Describing Fediverse apps in ways people understand

I have asked that question too in the past, but I have since adopted a more nuanced perspective as to the answer I would give. Was Facebook ready for primetime in its early days? Or Twitter, Google Search, Github? The entire early web? When was the theshold crossed, and how much was luck involved and the unique circumstances that allowed that to happen? Why did some make it and so many others not?

And then consider “primetime”. What does it even mean? Ready for billions of people to adopt? Or readiness for production-use? If the latter, then fediverse has well reached that goal.
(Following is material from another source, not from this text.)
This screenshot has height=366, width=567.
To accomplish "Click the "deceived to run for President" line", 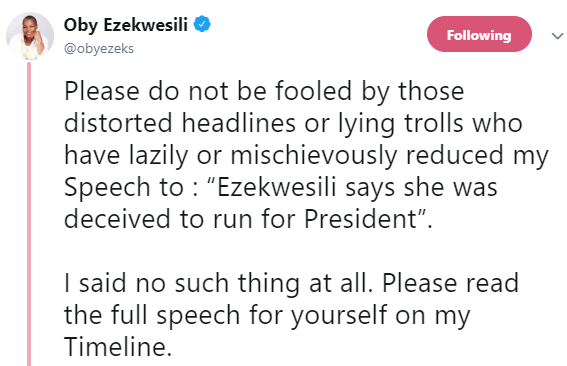I will click(248, 219).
If you want to make a popular social networking application, then there’s nothing in ActivityPub et al that withholds you from doing so. Whether your app reaches its ambitious goals is probably more dependent on many other factors, such as user experience, productization, PR and marketing. Your app should be able to reach great heights while not even interoperating with other apps, and giving you full freedom to how you extend the protocol.

What is unique to ActivityPub and has never truly existed before, is that the standards offer social primitives that allow much broader interoperability between a wide variety of different apps. This is where the frontier of discovery is, and things are still very immature. But should you be a true early adopter of the broader vision and untapped potential of the federated social fabric that might possibly arise, then there’s good chance you be one of the players that is able to directly influence direction in desirable ways as well. Just like Mastodon is able to right now, in the microblogging space.